How much child support you will have to pay depends on what state you live in, each state calculates child support differently but there are also many similarities in how child support is calculated throughout the country.
Cost of living has some barring on what child support will be set at. For example, child support set in New York City is going to be higher than in Kansas City because the cost of living is significantly higher in New York than in Kansas.
A rough estimate is your child support will be about 25% of your income. So, a father making $10 per hour paying child support for 1 child would pay roughly $350 per month.
When child support is calculated the mother’s and the father’s income is used. If one of the parties is not working then the income should be imputed to them and used in the calculation.
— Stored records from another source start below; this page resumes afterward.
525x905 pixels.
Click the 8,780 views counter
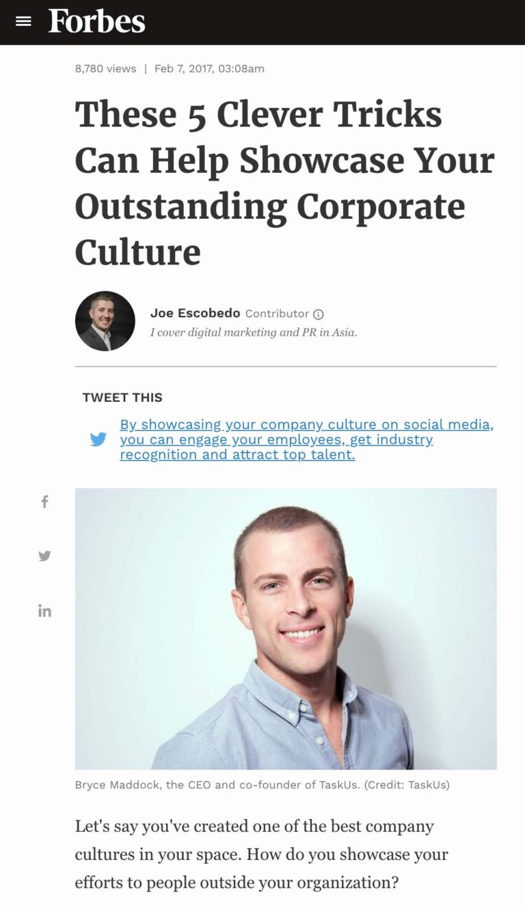105,68

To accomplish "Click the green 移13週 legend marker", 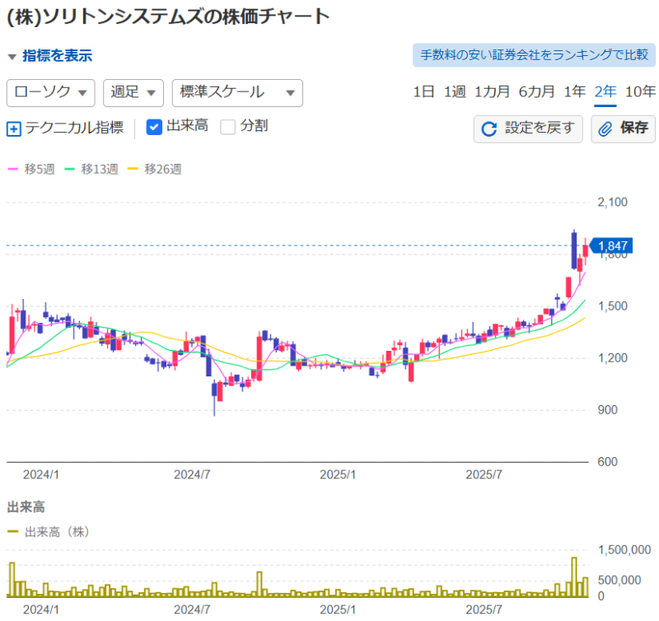I will 70,169.
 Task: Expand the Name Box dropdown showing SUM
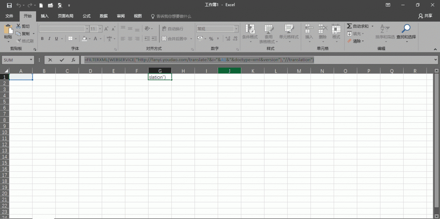31,60
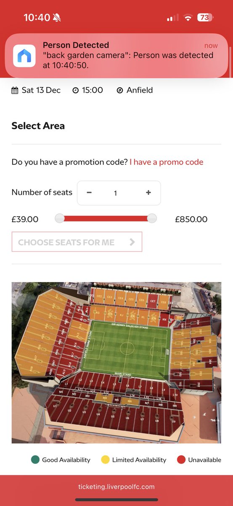233x506 pixels.
Task: Tap the calendar icon beside Sat 13 Dec
Action: 15,90
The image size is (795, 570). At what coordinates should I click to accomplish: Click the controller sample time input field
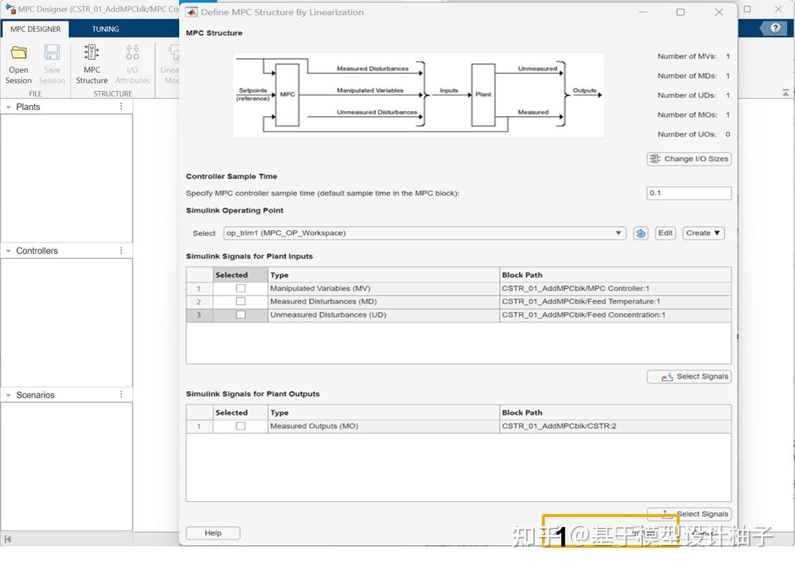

They may impute minimum wage for example, if the father has no recent work history.
For the purposes of child support net income is used, which is income after taxes are deducted or what is often called take home pay. An easy way to calculate take home pay is to figure out the person's hourly wage and then take 20% of the top for deductions such as taxes.
For example, if the mother is making $10 per hour it would be calculated as $10 per hour times 40 hours per week. This equals $400 per week. 52 weeks in a year times $400 equals $20,800 per year. Divide $20,800 by 12 and you get a $1733 monthly average. Take 20% off of $1733, which is $347 for taxes, leaving $1386 take home pay for the mother. This is the figure, $1386, that would be used in the child support calculation.
Why Are Both Parties Incomes Used In Calculating Child Support?
The mother and the father’s incomes are combined when child support is being set. Many think only the paying parent’s income should be used. The reason both the parent’s income is used is in the interest of the child’s standard of living.
Child support is set as though both parents were in the household and supporting the child. Whether right or wrong the calculation is trying to mimic a nuclear family standard of living for the child where both parent's are in the home supporting the child.
Example of Calculating Take Home Pay
The link below will bring you to the State Of Washington's Child Support calculator.
Simply input the take home pay for the mother and the father. Enter the number of children and indicate if any of the children are 12 or over. The child support rate is slightly higher for a child if they are 12 years old or older. The reason being they cost more money to support than a child under 12.
Once you have input these figures it will give you a ball park figure of how much child support you can expect to pay or receive based on your incomes and number of children.
For example if you input $10 for each parent or $1386 take home per month it calculates $275 for 1 child if they are under 12, or $340 per month if they are over 12.